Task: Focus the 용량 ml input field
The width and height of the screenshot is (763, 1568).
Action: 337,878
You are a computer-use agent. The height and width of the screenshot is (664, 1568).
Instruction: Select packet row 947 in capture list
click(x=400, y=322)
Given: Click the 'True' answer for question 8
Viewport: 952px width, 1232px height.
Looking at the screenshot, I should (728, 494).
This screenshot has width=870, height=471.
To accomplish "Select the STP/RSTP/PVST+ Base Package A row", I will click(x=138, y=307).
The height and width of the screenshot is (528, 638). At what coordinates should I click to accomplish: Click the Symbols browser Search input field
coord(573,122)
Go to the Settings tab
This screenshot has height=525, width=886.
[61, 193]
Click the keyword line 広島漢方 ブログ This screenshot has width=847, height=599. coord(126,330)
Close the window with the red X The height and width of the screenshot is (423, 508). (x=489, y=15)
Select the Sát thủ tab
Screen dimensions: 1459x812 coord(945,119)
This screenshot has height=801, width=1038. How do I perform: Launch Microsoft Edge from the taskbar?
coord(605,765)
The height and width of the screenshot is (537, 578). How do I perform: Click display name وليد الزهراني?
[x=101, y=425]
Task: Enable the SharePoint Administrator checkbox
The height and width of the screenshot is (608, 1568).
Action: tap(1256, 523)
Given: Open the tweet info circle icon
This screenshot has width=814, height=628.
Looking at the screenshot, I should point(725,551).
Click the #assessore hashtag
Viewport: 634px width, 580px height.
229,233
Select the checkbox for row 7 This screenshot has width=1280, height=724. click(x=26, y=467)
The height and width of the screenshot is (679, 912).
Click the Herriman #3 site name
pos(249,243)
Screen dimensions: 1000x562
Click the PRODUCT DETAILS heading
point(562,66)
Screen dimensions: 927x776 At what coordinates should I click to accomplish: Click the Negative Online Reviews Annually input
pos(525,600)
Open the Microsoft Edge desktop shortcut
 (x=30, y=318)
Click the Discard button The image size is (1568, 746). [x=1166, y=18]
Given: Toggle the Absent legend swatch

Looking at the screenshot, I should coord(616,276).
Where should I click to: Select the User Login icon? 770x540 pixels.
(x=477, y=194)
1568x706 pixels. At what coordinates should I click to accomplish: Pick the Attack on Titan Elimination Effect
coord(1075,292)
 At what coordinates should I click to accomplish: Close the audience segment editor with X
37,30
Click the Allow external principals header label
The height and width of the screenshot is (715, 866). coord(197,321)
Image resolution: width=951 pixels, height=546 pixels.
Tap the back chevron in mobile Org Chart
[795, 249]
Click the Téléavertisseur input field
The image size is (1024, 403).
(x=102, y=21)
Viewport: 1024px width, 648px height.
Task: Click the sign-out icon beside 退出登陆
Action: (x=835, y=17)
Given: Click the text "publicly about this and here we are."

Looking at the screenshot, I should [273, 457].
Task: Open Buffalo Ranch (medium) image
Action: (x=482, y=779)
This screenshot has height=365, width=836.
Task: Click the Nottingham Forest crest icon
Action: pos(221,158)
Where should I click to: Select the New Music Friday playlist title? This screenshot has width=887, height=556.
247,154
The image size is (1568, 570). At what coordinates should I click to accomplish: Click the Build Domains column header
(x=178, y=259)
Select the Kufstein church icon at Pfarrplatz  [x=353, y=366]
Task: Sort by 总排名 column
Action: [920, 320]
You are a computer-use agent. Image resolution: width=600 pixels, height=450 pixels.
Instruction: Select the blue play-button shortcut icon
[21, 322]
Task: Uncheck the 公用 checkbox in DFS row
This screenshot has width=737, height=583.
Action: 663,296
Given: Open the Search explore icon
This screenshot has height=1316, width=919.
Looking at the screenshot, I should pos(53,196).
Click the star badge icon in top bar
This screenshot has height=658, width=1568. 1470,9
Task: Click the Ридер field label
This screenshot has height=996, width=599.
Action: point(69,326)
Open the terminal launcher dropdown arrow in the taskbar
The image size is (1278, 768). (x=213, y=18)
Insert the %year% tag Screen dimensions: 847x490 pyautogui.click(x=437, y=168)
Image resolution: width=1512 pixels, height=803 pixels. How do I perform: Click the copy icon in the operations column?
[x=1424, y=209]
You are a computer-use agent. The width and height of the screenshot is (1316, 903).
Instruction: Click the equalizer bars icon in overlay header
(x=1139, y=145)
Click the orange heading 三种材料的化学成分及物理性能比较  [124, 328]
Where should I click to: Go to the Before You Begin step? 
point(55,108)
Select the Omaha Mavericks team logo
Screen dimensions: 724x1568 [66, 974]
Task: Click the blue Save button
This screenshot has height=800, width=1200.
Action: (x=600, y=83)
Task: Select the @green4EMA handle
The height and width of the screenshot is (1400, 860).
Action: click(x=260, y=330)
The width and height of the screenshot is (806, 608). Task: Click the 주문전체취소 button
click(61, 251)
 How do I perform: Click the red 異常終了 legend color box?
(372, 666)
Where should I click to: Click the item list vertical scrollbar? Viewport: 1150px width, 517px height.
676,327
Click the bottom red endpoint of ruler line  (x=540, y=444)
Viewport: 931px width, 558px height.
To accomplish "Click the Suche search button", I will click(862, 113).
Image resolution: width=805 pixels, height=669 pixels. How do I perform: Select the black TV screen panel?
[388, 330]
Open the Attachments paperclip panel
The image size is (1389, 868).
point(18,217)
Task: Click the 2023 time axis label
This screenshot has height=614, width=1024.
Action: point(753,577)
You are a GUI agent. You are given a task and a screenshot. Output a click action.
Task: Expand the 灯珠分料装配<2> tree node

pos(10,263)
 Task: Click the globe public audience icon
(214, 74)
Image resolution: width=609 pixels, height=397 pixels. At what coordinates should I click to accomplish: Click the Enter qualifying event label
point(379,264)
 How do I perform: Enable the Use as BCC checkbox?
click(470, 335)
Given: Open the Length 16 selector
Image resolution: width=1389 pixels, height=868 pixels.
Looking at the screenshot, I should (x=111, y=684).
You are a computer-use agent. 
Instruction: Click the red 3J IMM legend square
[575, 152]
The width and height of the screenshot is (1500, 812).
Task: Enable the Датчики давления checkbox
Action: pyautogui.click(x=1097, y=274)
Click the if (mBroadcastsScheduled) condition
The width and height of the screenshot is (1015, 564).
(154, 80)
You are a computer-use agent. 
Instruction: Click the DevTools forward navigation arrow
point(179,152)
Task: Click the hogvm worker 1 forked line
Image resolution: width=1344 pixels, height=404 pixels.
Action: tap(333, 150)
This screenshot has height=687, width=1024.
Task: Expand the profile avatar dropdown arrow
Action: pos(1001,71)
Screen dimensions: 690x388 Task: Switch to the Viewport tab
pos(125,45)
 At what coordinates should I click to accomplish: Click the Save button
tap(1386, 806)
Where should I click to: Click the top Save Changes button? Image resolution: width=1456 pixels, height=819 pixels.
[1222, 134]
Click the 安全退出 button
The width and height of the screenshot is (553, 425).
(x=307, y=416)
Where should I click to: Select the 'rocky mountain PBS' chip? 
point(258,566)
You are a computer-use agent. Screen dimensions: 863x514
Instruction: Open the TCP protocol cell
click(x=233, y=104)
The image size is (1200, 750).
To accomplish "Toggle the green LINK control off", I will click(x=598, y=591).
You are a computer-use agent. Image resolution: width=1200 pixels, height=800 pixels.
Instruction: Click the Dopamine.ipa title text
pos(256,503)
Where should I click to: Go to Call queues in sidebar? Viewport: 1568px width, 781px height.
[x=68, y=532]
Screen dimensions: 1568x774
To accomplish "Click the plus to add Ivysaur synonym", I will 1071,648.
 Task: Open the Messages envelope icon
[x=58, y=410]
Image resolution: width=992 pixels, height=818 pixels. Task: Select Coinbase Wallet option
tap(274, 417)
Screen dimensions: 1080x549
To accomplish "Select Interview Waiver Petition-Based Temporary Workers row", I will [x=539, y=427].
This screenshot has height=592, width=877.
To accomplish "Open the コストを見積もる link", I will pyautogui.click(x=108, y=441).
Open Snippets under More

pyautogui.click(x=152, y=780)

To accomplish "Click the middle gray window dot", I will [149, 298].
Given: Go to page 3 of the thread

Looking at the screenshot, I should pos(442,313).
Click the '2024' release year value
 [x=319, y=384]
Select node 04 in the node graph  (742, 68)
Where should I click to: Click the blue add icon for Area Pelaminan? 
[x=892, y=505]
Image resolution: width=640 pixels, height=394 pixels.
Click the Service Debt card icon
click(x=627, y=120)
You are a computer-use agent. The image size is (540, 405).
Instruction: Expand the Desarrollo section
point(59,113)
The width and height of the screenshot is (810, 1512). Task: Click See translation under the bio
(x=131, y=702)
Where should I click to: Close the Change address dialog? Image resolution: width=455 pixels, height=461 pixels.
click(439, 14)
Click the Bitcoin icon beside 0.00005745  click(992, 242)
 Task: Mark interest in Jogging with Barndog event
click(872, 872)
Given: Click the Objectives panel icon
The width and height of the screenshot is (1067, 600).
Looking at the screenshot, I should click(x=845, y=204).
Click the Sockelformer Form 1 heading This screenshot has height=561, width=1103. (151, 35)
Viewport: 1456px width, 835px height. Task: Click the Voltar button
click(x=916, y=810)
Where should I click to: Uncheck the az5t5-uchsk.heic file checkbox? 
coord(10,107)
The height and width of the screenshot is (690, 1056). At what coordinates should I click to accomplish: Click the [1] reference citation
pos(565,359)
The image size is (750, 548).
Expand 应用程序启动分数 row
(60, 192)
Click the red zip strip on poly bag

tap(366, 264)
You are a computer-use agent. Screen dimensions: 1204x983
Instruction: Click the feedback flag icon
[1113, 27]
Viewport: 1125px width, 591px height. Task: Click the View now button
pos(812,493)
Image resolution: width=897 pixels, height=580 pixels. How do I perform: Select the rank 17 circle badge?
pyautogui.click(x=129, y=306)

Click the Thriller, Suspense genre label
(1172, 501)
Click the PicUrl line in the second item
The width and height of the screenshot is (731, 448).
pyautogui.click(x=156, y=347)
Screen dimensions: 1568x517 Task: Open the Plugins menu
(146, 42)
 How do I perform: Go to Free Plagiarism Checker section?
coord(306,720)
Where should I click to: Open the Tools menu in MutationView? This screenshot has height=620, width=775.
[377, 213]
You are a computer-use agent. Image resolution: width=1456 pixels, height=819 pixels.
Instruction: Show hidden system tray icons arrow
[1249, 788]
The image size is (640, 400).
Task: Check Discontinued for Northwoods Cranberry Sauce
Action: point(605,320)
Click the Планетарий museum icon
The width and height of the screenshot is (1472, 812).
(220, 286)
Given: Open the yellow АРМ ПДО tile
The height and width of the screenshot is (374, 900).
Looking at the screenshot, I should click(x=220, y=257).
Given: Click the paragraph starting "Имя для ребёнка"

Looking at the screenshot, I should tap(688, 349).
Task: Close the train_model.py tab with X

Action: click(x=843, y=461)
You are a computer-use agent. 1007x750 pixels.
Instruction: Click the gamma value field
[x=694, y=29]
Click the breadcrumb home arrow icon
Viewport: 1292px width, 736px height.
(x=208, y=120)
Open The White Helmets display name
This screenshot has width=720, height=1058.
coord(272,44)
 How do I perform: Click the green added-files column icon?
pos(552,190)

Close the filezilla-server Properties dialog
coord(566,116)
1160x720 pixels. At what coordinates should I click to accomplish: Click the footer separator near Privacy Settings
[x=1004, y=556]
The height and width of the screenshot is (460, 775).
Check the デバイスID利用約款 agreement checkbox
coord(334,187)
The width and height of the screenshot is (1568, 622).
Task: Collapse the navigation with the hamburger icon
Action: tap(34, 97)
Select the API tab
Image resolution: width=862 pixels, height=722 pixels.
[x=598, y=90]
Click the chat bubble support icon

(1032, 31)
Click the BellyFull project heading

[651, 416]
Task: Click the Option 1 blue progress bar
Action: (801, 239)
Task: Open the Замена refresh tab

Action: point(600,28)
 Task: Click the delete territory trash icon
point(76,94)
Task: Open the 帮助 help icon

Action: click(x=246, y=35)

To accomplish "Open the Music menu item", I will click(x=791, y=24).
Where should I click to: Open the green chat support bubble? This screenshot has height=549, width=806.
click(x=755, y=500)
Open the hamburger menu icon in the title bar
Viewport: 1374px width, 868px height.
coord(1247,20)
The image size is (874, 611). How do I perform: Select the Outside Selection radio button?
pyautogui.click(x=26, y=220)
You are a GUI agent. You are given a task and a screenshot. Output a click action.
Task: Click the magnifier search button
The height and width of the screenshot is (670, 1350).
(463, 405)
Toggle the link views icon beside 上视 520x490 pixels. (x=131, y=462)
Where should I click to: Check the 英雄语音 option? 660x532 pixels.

———

Of the lines above, output exactly those from the line bearing "This screenshot has height=525, width=886." through the line bearing "Given: Open the tweet info circle icon", inclusive.

This screenshot has height=525, width=886.
[61, 193]
Click the keyword line 広島漢方 ブログ This screenshot has width=847, height=599. coord(126,330)
Close the window with the red X The height and width of the screenshot is (423, 508). (x=489, y=15)
Select the Sát thủ tab
Screen dimensions: 1459x812 coord(945,119)
This screenshot has height=801, width=1038. How do I perform: Launch Microsoft Edge from the taskbar?
coord(605,765)
The height and width of the screenshot is (537, 578). How do I perform: Click display name وليد الزهراني?
[x=101, y=425]
Task: Enable the SharePoint Administrator checkbox
The height and width of the screenshot is (608, 1568).
Action: tap(1256, 523)
Given: Open the tweet info circle icon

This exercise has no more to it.